------ SOURCE RECORDS ------

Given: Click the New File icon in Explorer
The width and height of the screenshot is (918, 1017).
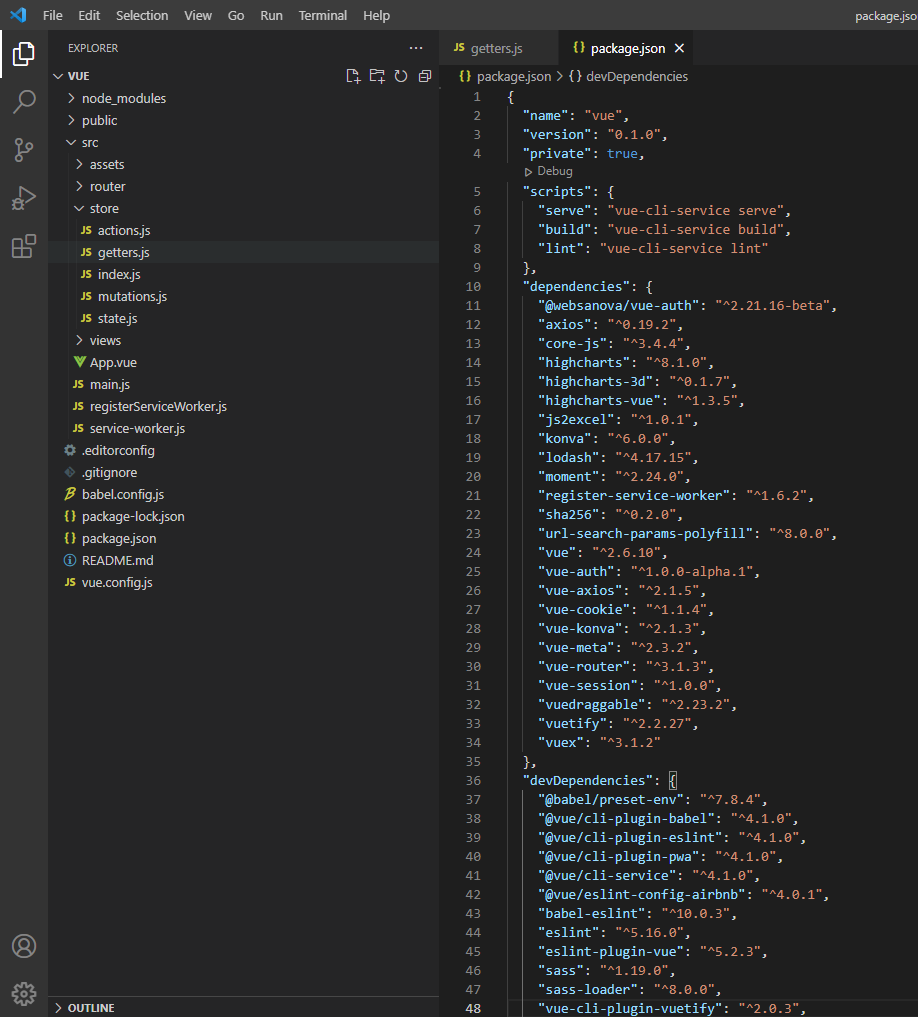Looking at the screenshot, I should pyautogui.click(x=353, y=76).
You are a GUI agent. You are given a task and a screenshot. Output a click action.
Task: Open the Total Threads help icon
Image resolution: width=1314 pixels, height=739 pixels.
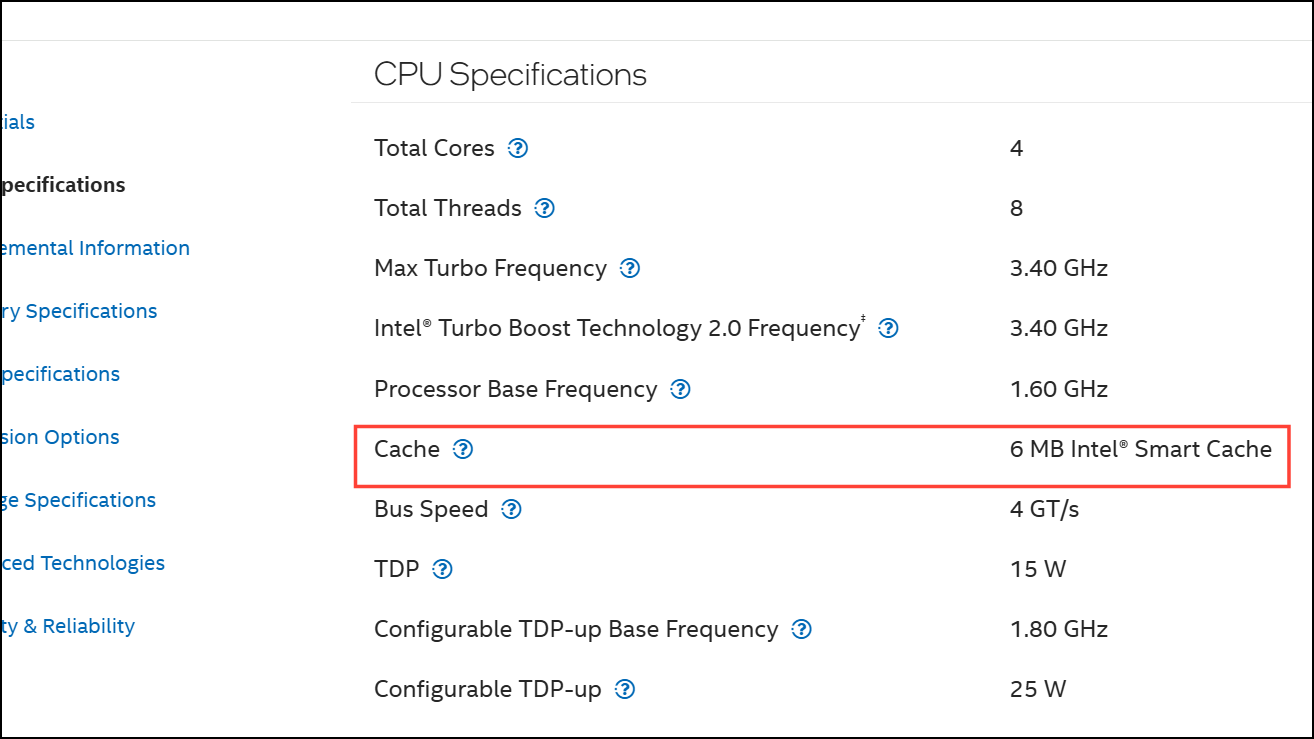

------
------ SOURCE RECORDS ------

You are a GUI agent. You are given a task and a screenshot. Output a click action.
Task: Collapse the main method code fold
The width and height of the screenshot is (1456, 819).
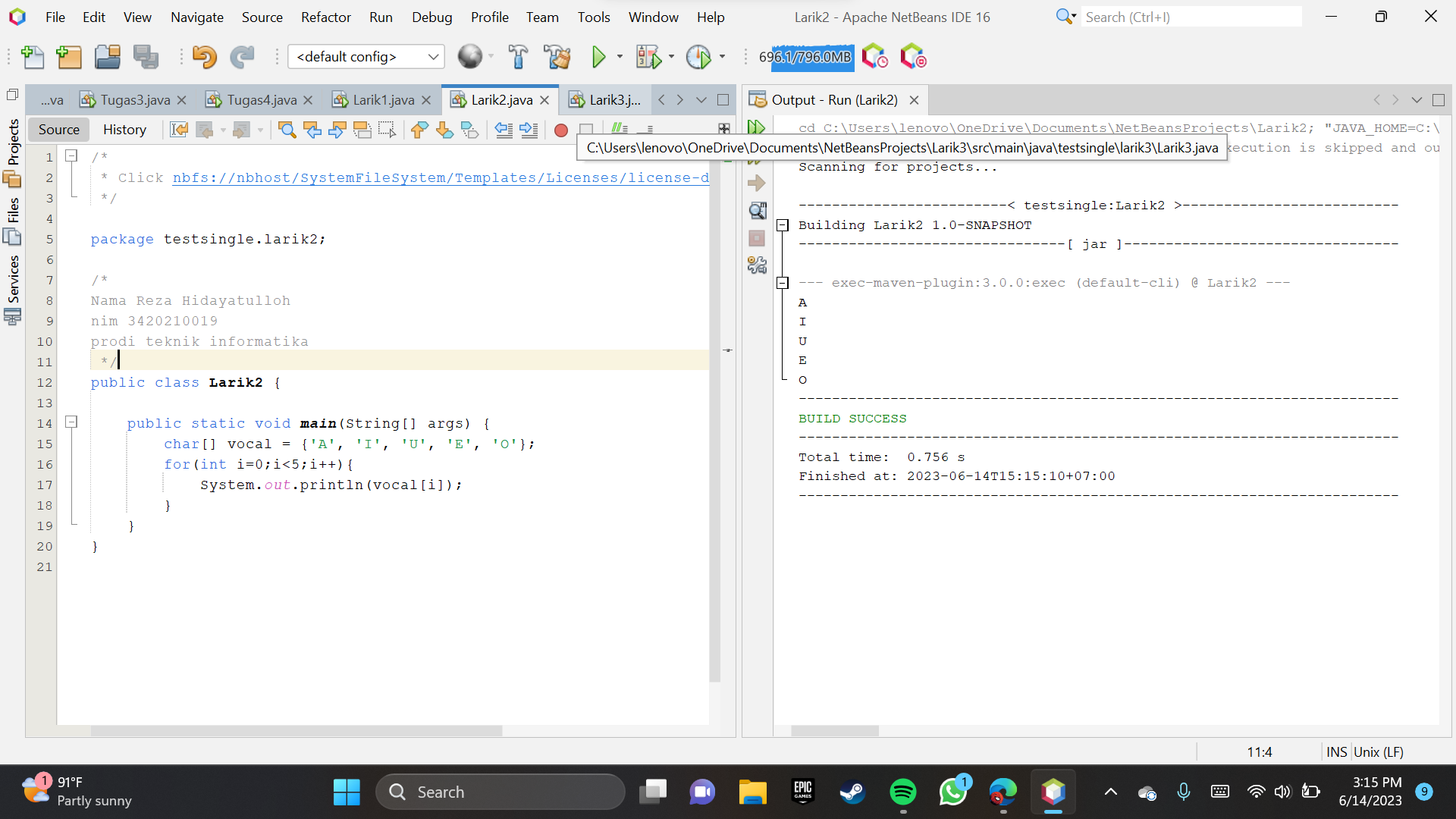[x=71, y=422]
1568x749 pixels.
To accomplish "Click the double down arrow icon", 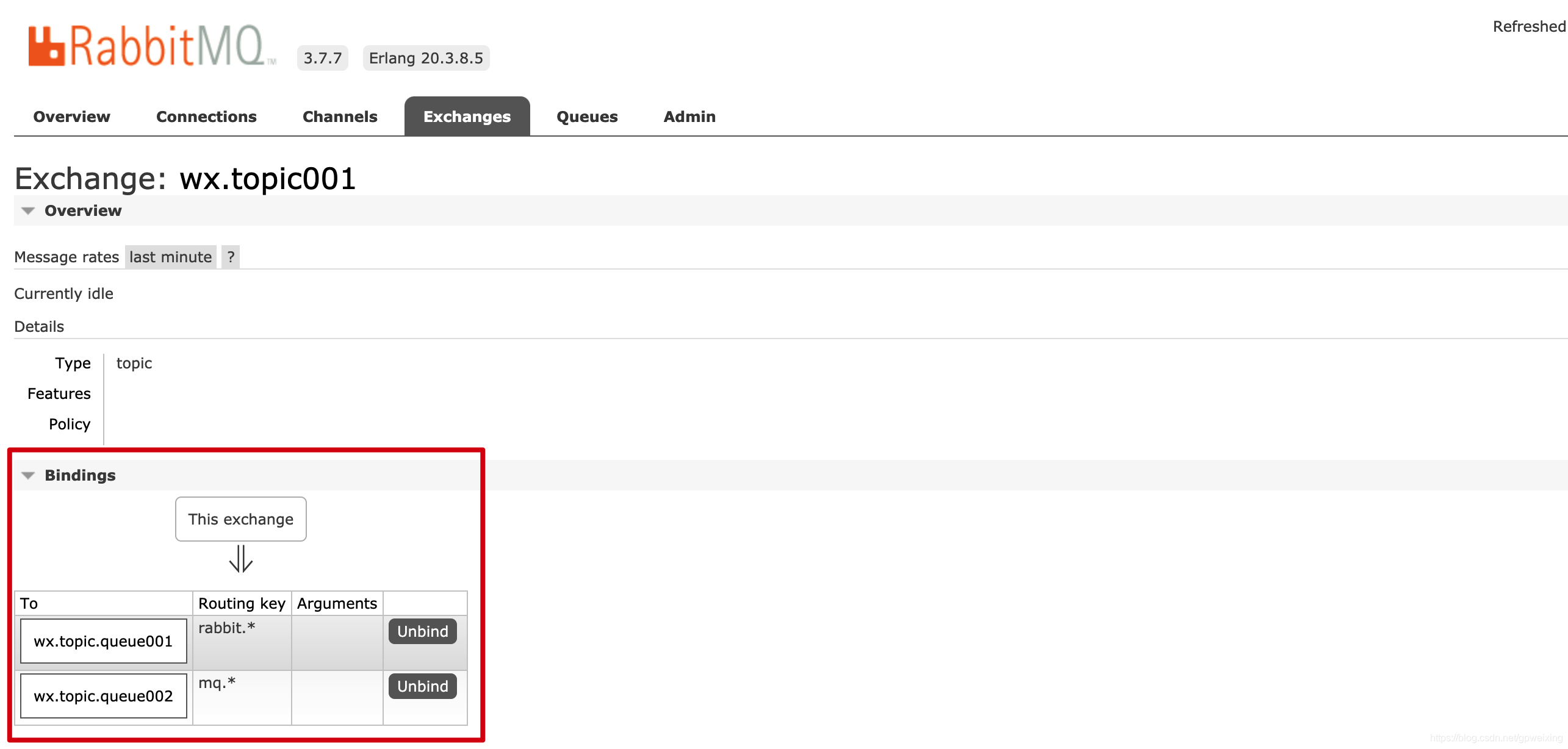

------

* _REQUIREMENT_
Lay out the data from the line containing "1568x749 pixels." through the line containing "the double down" as a numbered list, skipping blank lines. Leave the pictures out of your answer.

* _THE COMPLETED TASK_
1. 1568x749 pixels.
2. To accomplish "Click the double down arrow icon", 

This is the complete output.